Reducing administrative errors in the Bedford and Luton Psychiatric Liaison Service (PLS) and Crisis Teams
23rd January 2026
Project Team: Michelle Woodward, Alison Robertson, William Adkins, Susan Macauley, and Robin Beales
QI coach: Stuart Williams
Improvement Advisors: Miles Tringham & Cassie Philpin
Background
Incorrect data being entered onto RiO, has a negative impact on staff and services. This means that staff must spend time correcting mistakes, leading to teams not having the most accurate information regarding their caseloads.
To improve the efficiency of their services, the admin team in Bedford and Luton PLS and Crisis Teams have been working to reduce the number of administrative errors being made.
Understanding the problem
The team started to collect baseline data to help them understand the frequency of administrative errors being made, with an average of 35 per week in the Psychiatric Liaison Service (PLS) and 83 per week in the Crisis Team.
They reviewed the most common administration errors and identified the following
- DISCHARGE
- Discharge destination
- Time and date of discharge
- REFERRAL
- Time and date of referral
- Referral source
- Status (emergency urgent / 24 hour)
- Health Care Professional allocation
- DIARY MANAGEMENT
- Appointments not entered
- Incorrect time and/or date
- Outcomes not updated
The root cause of administrative errors identified by the team was a lack of knowledge of how to correctly update the RiO patient notes system, which is not always an intuitive one.
Developing a theory of change
The team developed a Driver Diagram (see Figure 1) to capture their theory about what changes needed to be introduced to help them achieve their aim of reducing administrative errors by 10% by November 2025.
Figure 1: Driver Diagram
Testing change ideas
The team used Plan Do Study Act cycles, and an iterative process of introducing change ideas, reviewing their data and getting feedback from the QI project team during catch ups.
- Change idea 1: Training for team administrators
- Training was delivered in January 2025
- Staff reported that the training was helpful, but data did not demonstrate any improvement.
- Admin staff felt that it would be helpful to have updated procedures and crib sheets that they could refer to after the training and that clinical staff needed to be informed of admin processes too.
- Change idea 2: Crib sheets circulated to admin and clinical staff
- Crib sheets with step-by-step admin instructions were created, saved in designated folders, and circulated to all staff in April 2025
- The introduction of this change resulted in a reduction in errors in the Crisis Team.
- Change idea 3: Training for clinical staff
- Training for clinical staff was delivered in both a team environment as well as one-to-one sessions in July 2025.
- The combination of sharing crib sheets and training to both clinical and administrative staff helped achieve a reduction in errors in both teams.
Data
Both teams exceeded their goal, with the PLS achieving a 31% reduction in errors (Figure 2), and the Crisis Teams seeing a 58% reduction in administrative errors (Figure 3).
Figure 2: Number of admin errors per week (PLS)
Figure 3: Number of admin errors per week (Crisis Teams)
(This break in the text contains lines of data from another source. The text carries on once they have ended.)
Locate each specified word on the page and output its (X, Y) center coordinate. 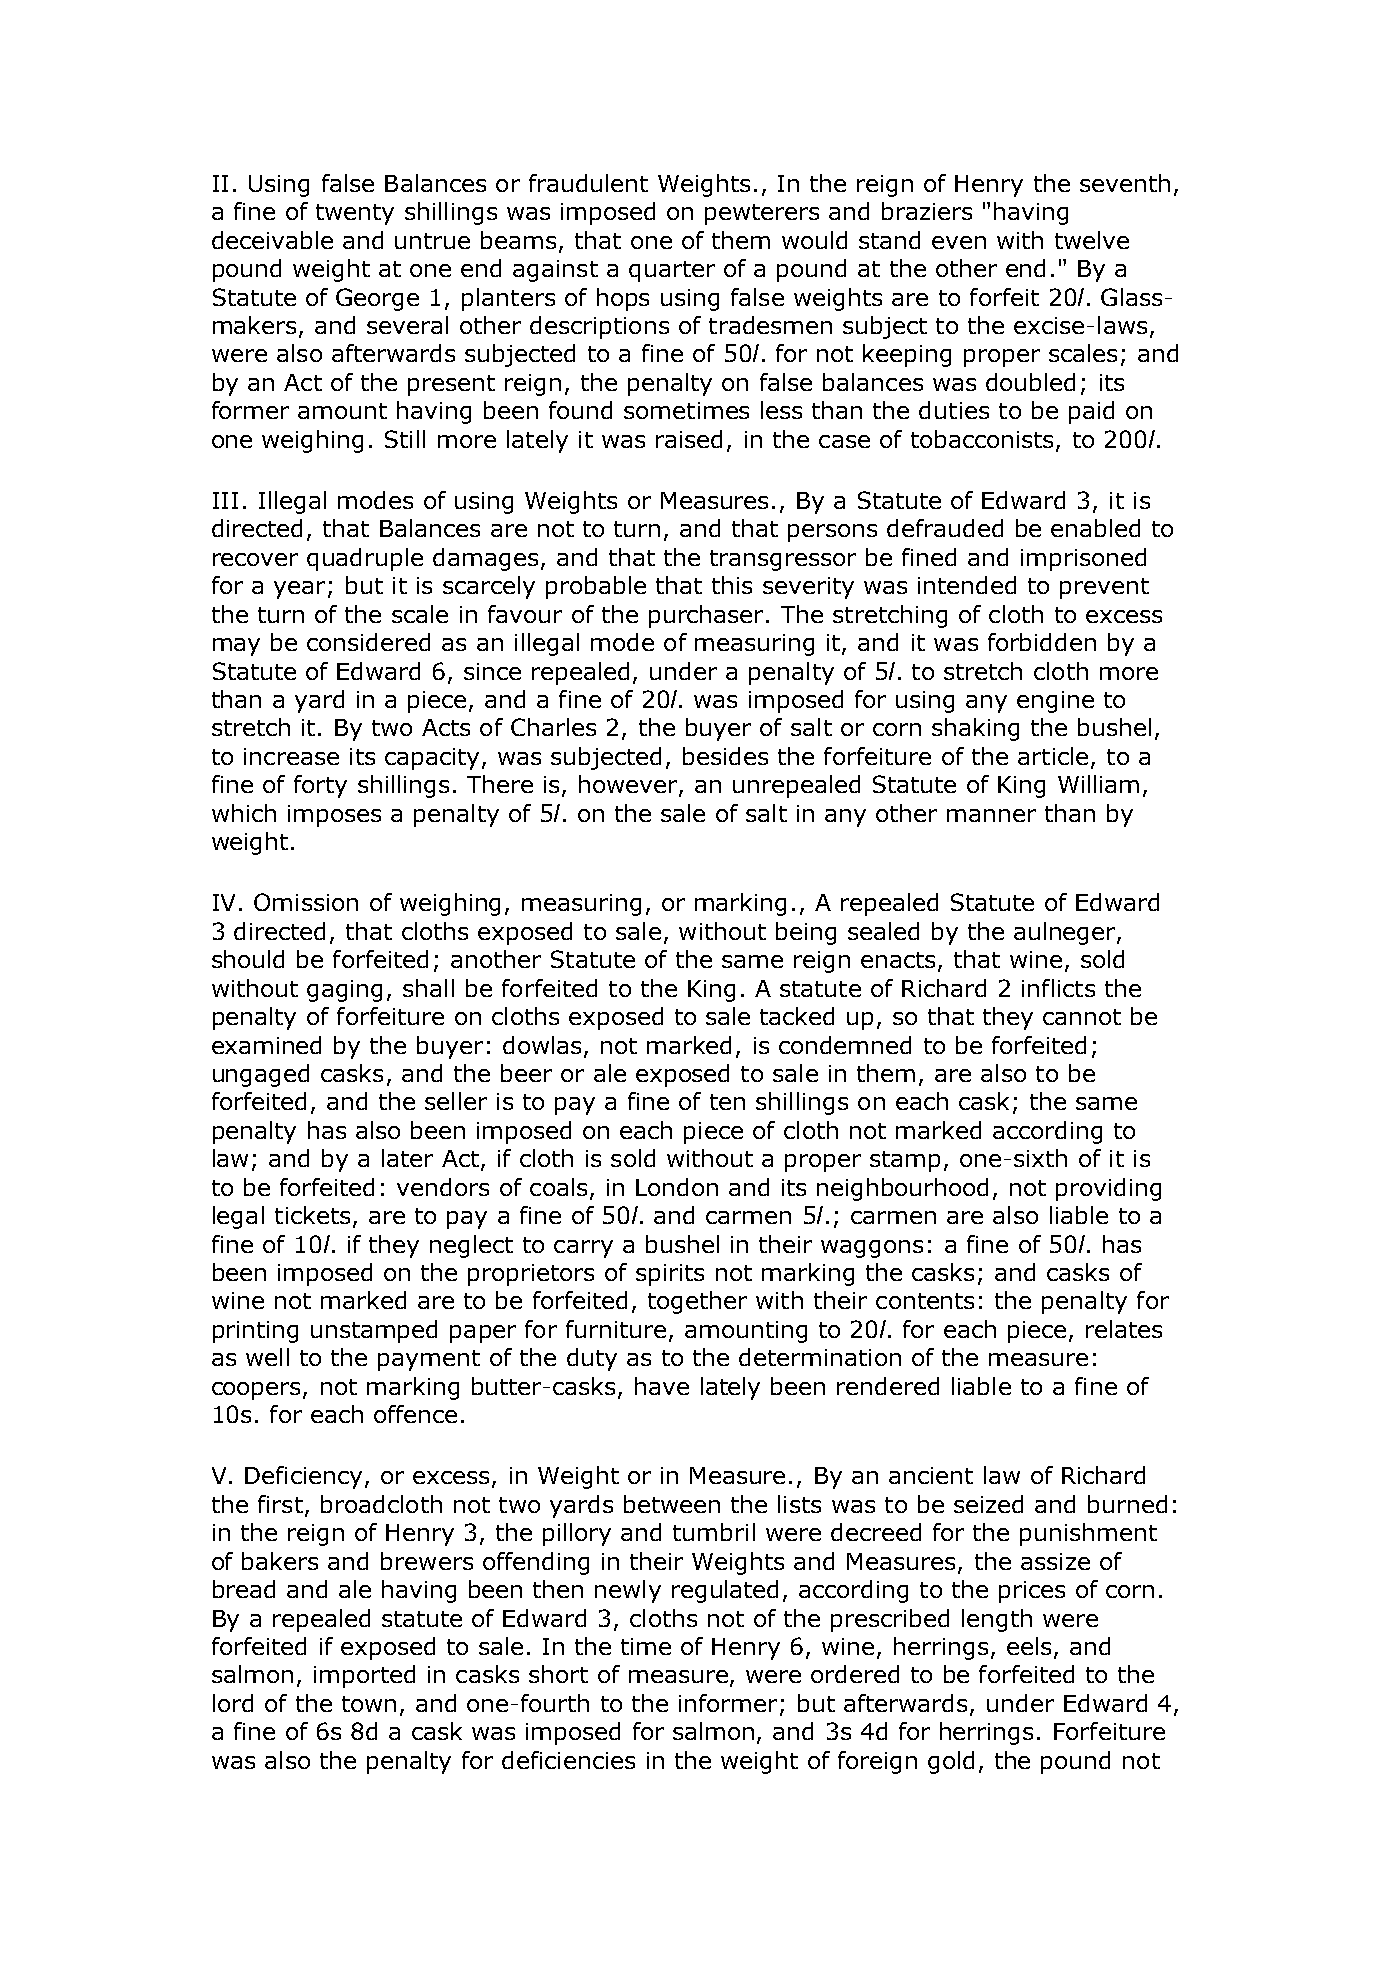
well (267, 1357)
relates (1124, 1329)
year (299, 590)
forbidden (1042, 642)
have (662, 1386)
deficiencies (568, 1760)
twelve (1092, 240)
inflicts (1058, 988)
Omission (306, 902)
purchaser (708, 616)
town (369, 1704)
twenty (355, 214)
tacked (797, 1016)
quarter (672, 271)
The importance of Human Factors in QI
The learning from this project; that training alone does not lead to improvement, reflects the finding of many patient safety studies. While education is likely to be a necessary component of a change package when a lack of knowledge has been identified as a contributing factor (as was the case in this project), it cannot solely be relied upon to achieve behaviour change.
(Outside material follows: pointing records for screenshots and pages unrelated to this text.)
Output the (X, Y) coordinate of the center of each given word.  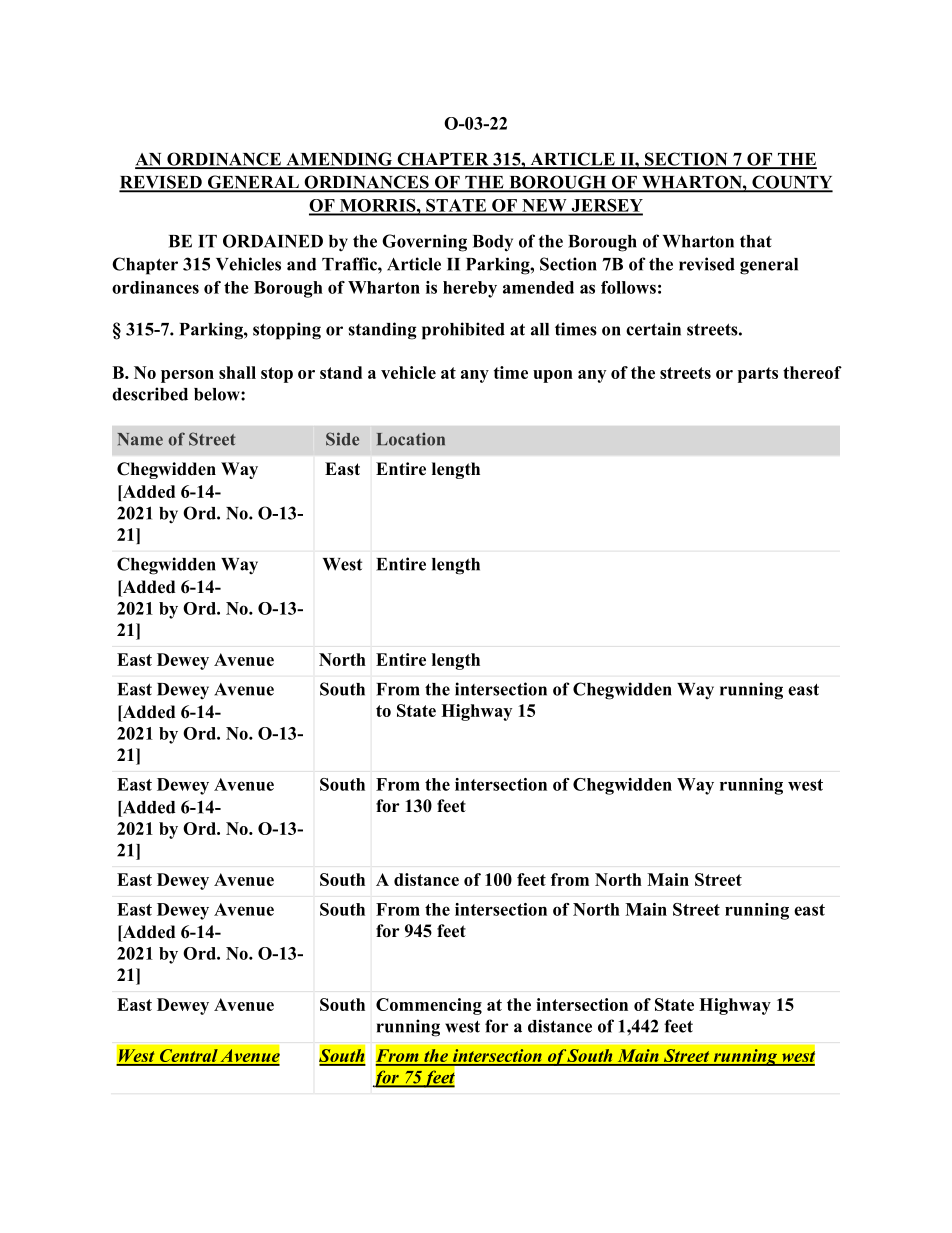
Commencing (429, 1006)
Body (493, 243)
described (150, 394)
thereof (812, 372)
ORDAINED (273, 241)
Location (411, 439)
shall (237, 372)
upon (553, 376)
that (756, 241)
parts (758, 375)
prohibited (463, 331)
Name (140, 439)
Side (342, 439)
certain (653, 329)
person (187, 376)
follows (628, 287)
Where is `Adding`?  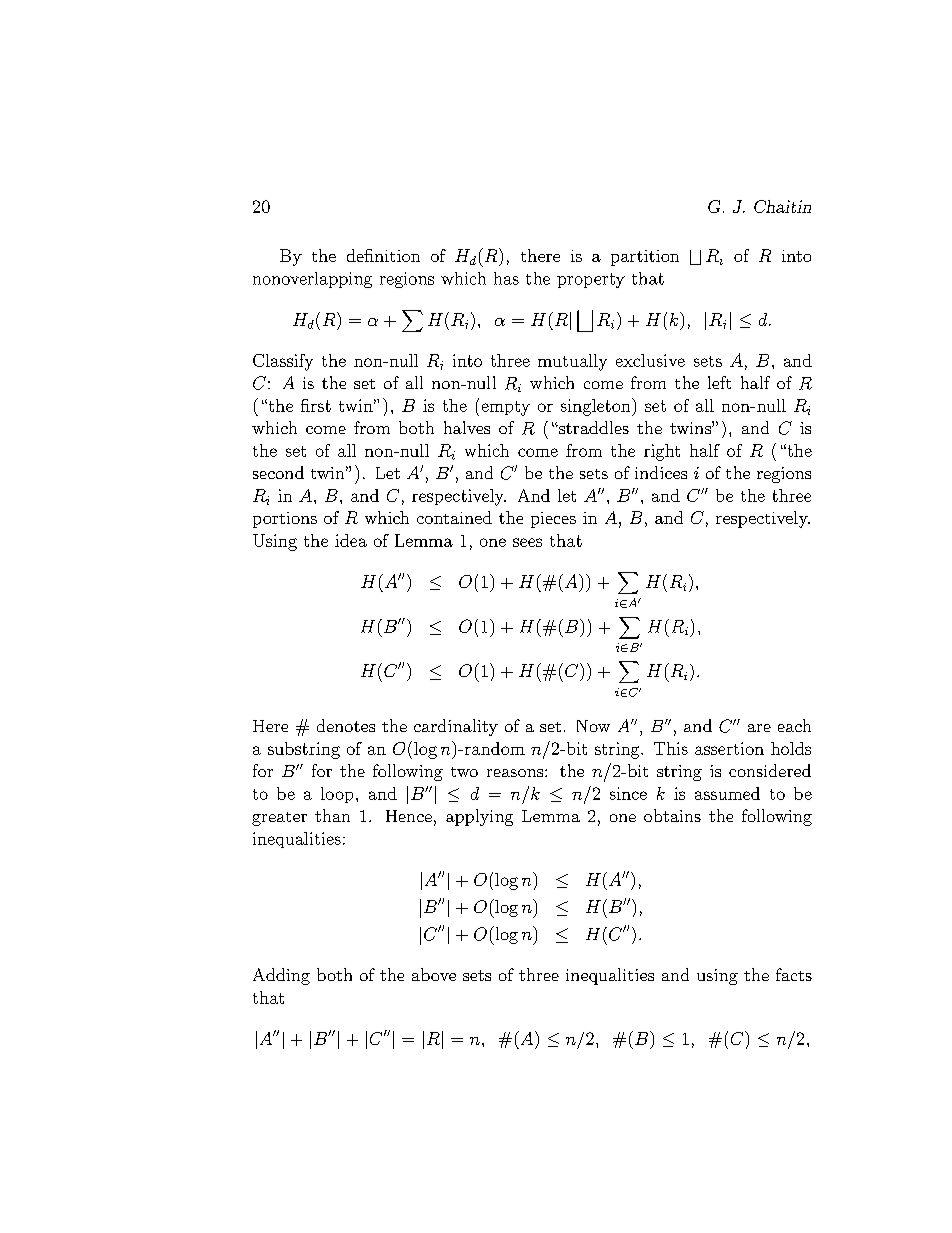
Adding is located at coordinates (281, 976).
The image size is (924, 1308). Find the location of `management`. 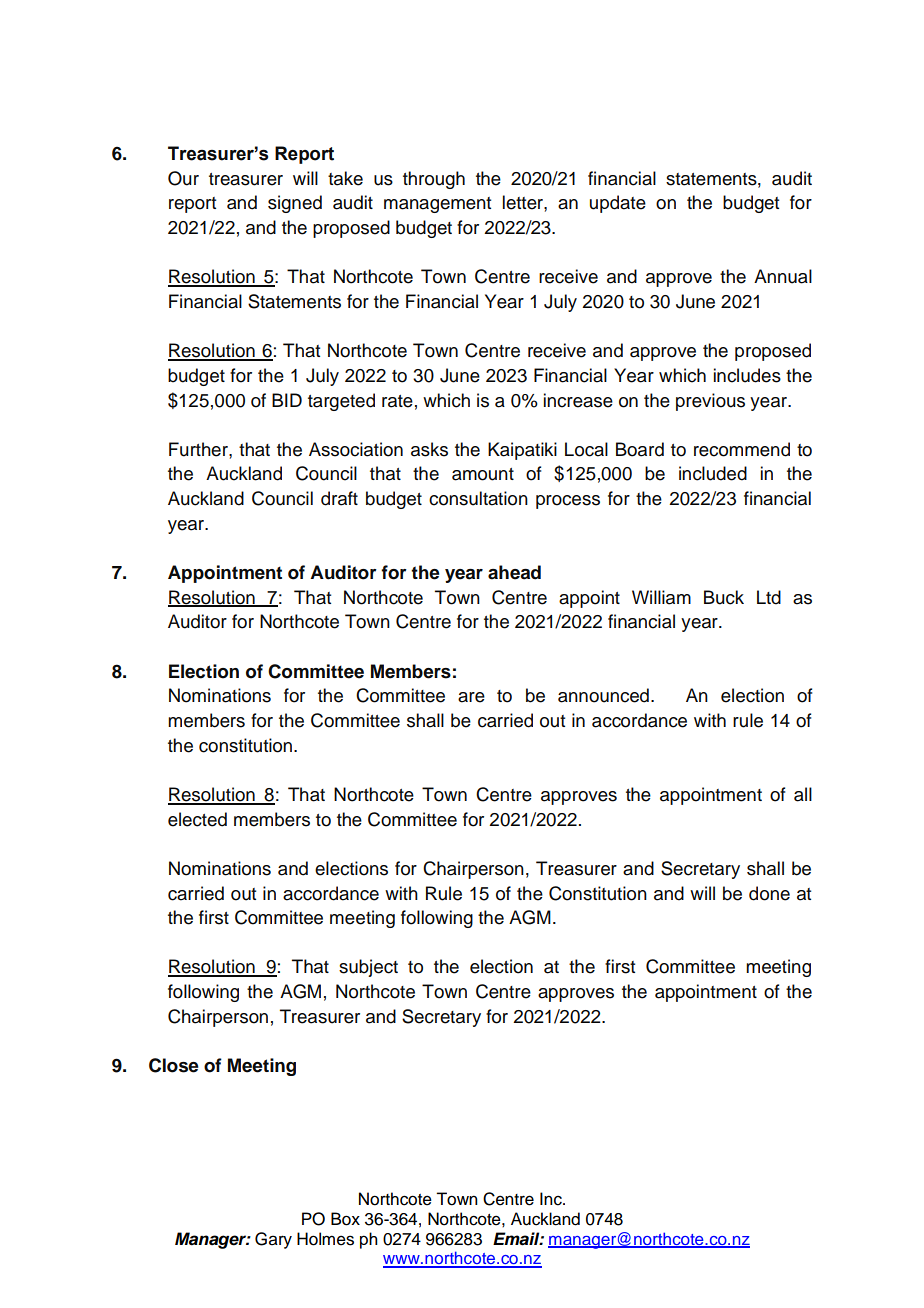

management is located at coordinates (437, 205).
Human factors reminds us that most errors in healthcare are generally not caused by a lack of knowledge, but how systems, environments, and workflows shape human behaviour. People forget things, get distracted, work under pressure, and adapt to poorly designed processes. Sustainable improvement therefore comes from redesigning work to make doing the right thing easier.
In this project, to supplement the training, the creation of crib sheets with step-by-step instructions for staff to refer to means they no longer must rely on memory to get things right.
Impact
By reducing errors, the admin team have helped to ensure clinical staff have access to the correct patient information, that patients receive the correct appointments, and that senior managers have accurate statistics regarding service utilisation.
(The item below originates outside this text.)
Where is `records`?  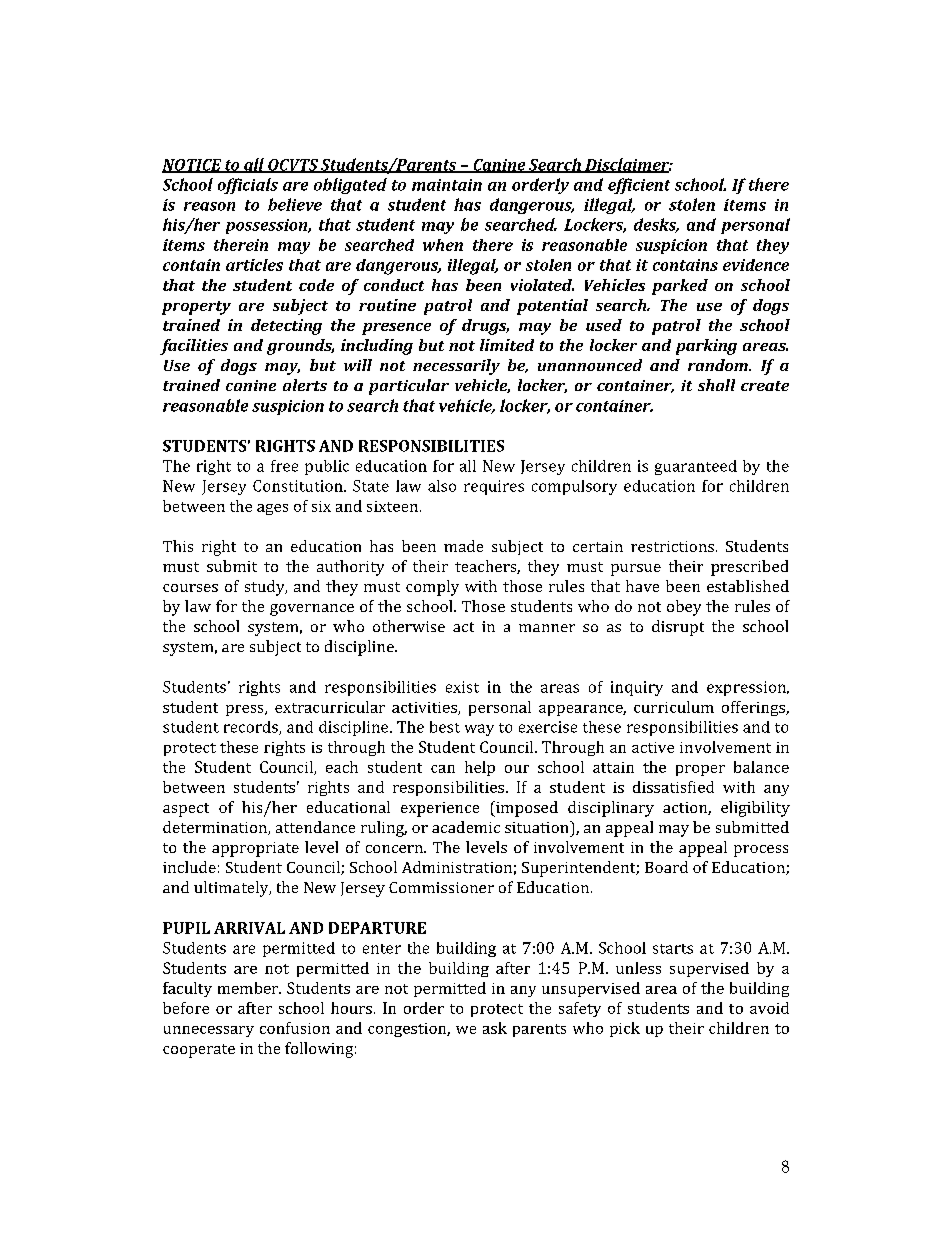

The administration team estimates that each error takes approximately five minutes to correct. Before the project began, the two teams were averaging 119 errors per week, meaning administrative staff were spending nearly 10 hours each week on corrections. By reducing errors to an average of 59 per week, the team has halved the time spent on administrative re-work; freeing up the equivalent of 34 working days per year to focus on higher-value activities.
Implementation
To ensure the improvements are maintained, the team have a plan for embedding their change ideas:
- Training will be part of admin inductions
- Training will be offered as required, to clinicians to account for staff turnover
- Crib sheets will be reviewed, updated and circulated annually
- Data on the number of errors will be reviewed quarterly in MDT team meetings to maintain awareness of the issue.
After presenting their improvement work at the Beds & Luton Community QI Forum, it was agreed that the project had been a success and if similar issues were to arise in other teams, skills learnt throughout this project could be shared.